Wieder zog sich ein rötlicher Schimmer über die Wangen der jungen Frau, dieses Mal aber deutlicher. »Ach, das ist schon ein bisschen her.« Sie wirkte verlegen. »Als ich erfahren habe, dass Christoph nach Hamburg gezogen ist, habe ich ihm über seine Website eine Mail geschrieben. Ein paar Tage später hat er mir sehr nett geantwortet. Wir haben uns dann einige Zeit geschrieben, und irgendwann hat er vorgeschlagen, dass wir einen Kaffee zusammen trinken. Tja, und seitdem treffen wir uns immer mal wieder.«

»Wie alt ist er?«

»Anfang fünfzig.«

»Hat er Familie?«

»Nein. Er ist geschieden und lebt mit seiner Haushälterin in Volksdorf, in einem tollen Haus am Waldrand, mit einem wunderschönen Garten.«

»Sie waren schon bei ihm zu Hause?« fragte Erdmann.

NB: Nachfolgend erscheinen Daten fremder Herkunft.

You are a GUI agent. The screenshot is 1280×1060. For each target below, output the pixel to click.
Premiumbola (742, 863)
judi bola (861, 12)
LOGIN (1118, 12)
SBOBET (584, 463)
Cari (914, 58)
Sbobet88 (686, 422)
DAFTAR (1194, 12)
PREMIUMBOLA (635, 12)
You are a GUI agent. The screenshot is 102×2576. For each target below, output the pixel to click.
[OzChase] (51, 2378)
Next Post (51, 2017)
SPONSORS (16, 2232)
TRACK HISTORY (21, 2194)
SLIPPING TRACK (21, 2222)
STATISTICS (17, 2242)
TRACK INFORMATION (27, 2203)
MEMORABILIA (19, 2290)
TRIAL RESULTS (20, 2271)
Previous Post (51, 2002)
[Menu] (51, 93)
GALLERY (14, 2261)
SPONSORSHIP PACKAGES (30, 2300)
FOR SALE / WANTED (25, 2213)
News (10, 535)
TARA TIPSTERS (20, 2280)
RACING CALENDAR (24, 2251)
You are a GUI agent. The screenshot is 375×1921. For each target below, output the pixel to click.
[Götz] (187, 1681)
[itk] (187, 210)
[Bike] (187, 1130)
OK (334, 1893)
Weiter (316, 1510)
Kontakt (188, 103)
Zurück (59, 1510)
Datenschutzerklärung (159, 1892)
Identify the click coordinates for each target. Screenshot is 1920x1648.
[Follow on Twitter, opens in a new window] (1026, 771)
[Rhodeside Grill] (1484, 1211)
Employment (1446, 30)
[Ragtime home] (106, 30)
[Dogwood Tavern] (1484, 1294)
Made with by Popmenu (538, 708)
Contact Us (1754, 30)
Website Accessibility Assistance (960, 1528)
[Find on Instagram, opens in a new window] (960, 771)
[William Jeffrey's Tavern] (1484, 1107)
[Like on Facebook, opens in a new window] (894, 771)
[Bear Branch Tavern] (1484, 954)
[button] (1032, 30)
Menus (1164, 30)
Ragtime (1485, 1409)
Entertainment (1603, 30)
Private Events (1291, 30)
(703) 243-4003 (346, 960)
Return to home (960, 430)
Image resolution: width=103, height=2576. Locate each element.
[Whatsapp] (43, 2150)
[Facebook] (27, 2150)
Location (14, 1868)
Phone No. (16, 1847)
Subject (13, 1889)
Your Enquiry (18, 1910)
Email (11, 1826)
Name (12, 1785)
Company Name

»Ja, schon ein paarmal. Zum Kaffee und auch schon zum Essen.«

»Vielen Dank für Ihre Hilfe, Frau Hansen«, sagte Matthiessen. »Sie scheinen den Autor ja recht gut zu kennen. Dürfen wir uns gegebenenfalls wieder melden, falls wir noch Fragen haben?«

»Ja, natürlich, gerne. Wenn Sie mit Christoph selbst sprechen möchten, kann ich ihn anrufen.«

»Danke, aber das wird nicht nötig sein. Schreiben Sie mir bitte noch Ihre private Adresse und Telefonnummer auf?«

Wenige Minuten später verließen sie Die kleine Bücherecke mit einer Tüte, in der fünf Bücher von Christoph Jahn lagen, vier Exemplare von Das Skript und eines von Der Nachtmaler. Miriam Hansen wollte ihnen die Bücher schenken, aber Matthiessen hatte darauf bestanden, sie zu bezahlen, und sich eine Quittung über den Betrag geben lassen.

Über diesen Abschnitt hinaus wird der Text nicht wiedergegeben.